Awal mulanya daerah ini diketemukan oleh orang lio Van Such Telen, tahun 1915. Keindahannya dikenal luas setelah Y. Bouman melukiskan dalam tulisannya tahun 1929. Sejak saat itu wisatawan asing mulai datang menikmati danau yang dikenal angker bagi masyarakat setempat. Mereka yang datang bukan hanya pencinta keindahan, tetapi juga peneliti yang ingin tahu kejadian alam yang amat langka itu.
Kawasan Kelimutu telah ditetapkan menjadi Kawasan Konservasi Alam Nasional sejak 26 Februari 1992. Panorama Danau Tiga Warna Kelimutu di Kabupaten Ende, Pulau Flores, Nusa Tenggara Timur, memang penuh misteri yang tak terselami hingga saat ini. Perubahan warna danau yang sering terjadi di tiga kawah terpisah bekas letusan Gunung Kelimutu itu menjadi keunikan yang tak ada duanya di dunia. Danau Kelimutu terletak di puncak Gunung Kelimutu pada ketinggian 1.690 diatas permukaan laut dan secara administratif berada di Desa Pemo, Kecamatan Kelimutu, Kabupaten Ende, Nusa Tengggara Timur. Sekitar 65 kilometer (km) arah timur dari kota Ende, yang dapat ditempuh dengan kendaraan roda empat sekitar dua jam.
Danau Kelimutu sesungguhnya merupakan salah satu obyek wisata andalan Flores. Untuk mencapai danau yang terletak sekitar 51 kilometer arah timur dari kota Ende itu, wisatawan bisa menggunakan kendaraan bermotor dari Ende, juga bisa menggunakan bus antarkota. Pemandangan di kawasan itu sangat memesona.

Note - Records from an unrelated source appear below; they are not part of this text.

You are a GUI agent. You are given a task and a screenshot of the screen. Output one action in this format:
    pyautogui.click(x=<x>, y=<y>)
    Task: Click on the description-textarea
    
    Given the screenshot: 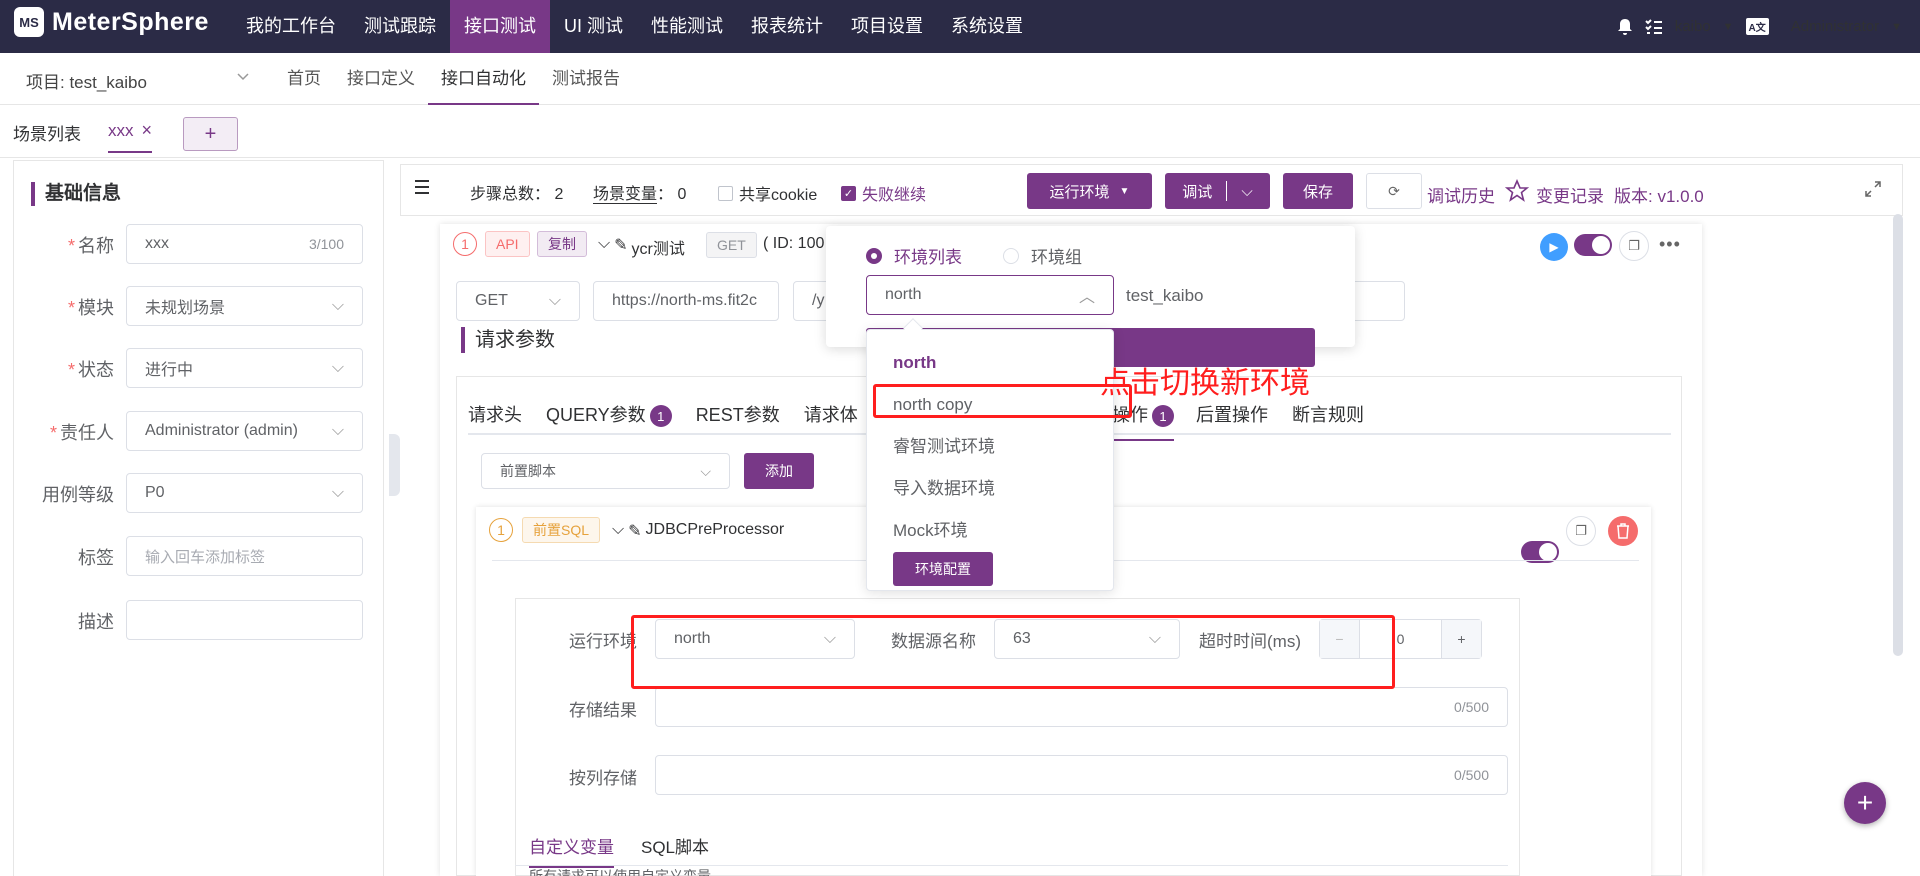 What is the action you would take?
    pyautogui.click(x=244, y=620)
    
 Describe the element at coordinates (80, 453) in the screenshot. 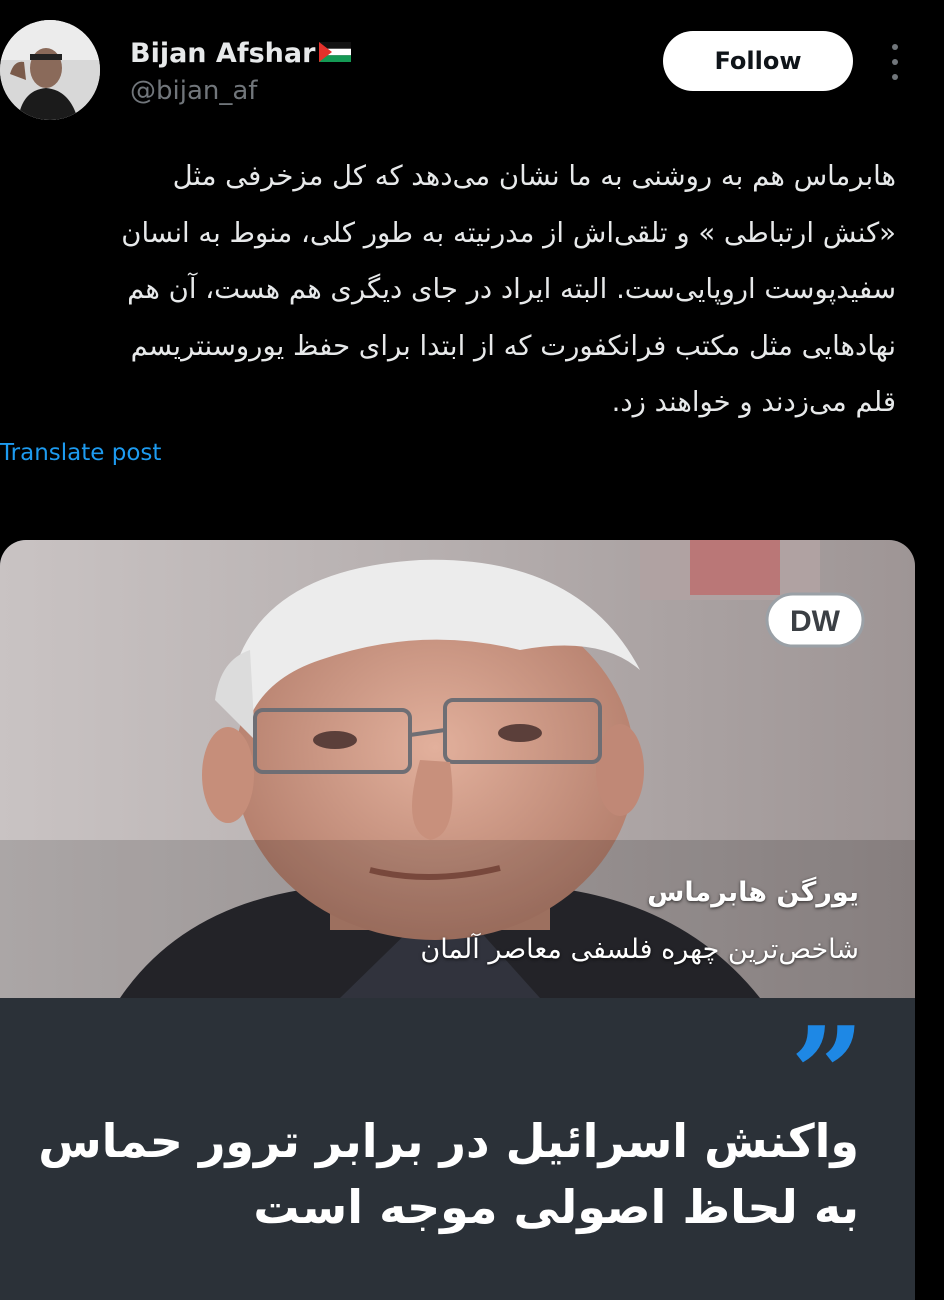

Kabut putih tebal yang bergerak perlahan menutupi puncak Gunung Kelimutu (kurang lebih 1.640 meter di atas permukaan laut) merupakan salah satu pemandangan yang sangat khas di sekitar tiga danau berwarna di atas puncak gunung
Tiga danau yang letaknya berdekatan satu sama lain itu juga "tidak bernama". Di sisi timur, terdapat dua danau, yang airnya masing-masing berwarna hijau dan coklat tua. Untuk danau yang berwarna hijau, masyarakat biasanya menyebutnya dengan danau arwah muda-mudi (tiwu nua muri ko'o fai). Yang berwarna coklat tua disebut danau arwah tukang tenung atau orang jahat (tiwu ata polo). Di sisi barat ada satu danau yang berwarna hijau lumut atau gelap, yang biasa disebut danau arwah orang tua (tiwu ata mbupu).Sejumlah kalangan menduga, perubahan warna air di danau itu disebabkan aktivitas gunung berapi Kelimutu, pembiasan cahaya matahari, adanya mikro biota air, terjadinya zat kimia terlarut, serta akibat pantulan warna dinding dan dasar danau. Penjelasan singkat bahwa perubahan warna air ke biru putih (sekarang hijau) dimungkinkan oleh perubahan komposisi kimia air kawah akibat perubahan gas-gas gunung api, atau dapat juga akibat meningkatnya suhu. Sementara itu, meningkatnya konsentrasi besi (Fe) dalam fluida menyebabkan warna merah hingga kehitaman (sekarang coklat tua). Adapun warna hijau lumut dimungkinkan dari biota jenis lumut tertentu.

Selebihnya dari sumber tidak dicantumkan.